Task instructions.
Write out, unchanged, the lines from the one holding "Screen dimensions: 750x430" to the close of the listing. Both the first and last lines belong in it.
===== Records for the exercise
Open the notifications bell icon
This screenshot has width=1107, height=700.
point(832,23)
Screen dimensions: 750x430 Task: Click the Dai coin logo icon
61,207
==========
The answer.
Screen dimensions: 750x430 Task: Click the Dai coin logo icon
61,207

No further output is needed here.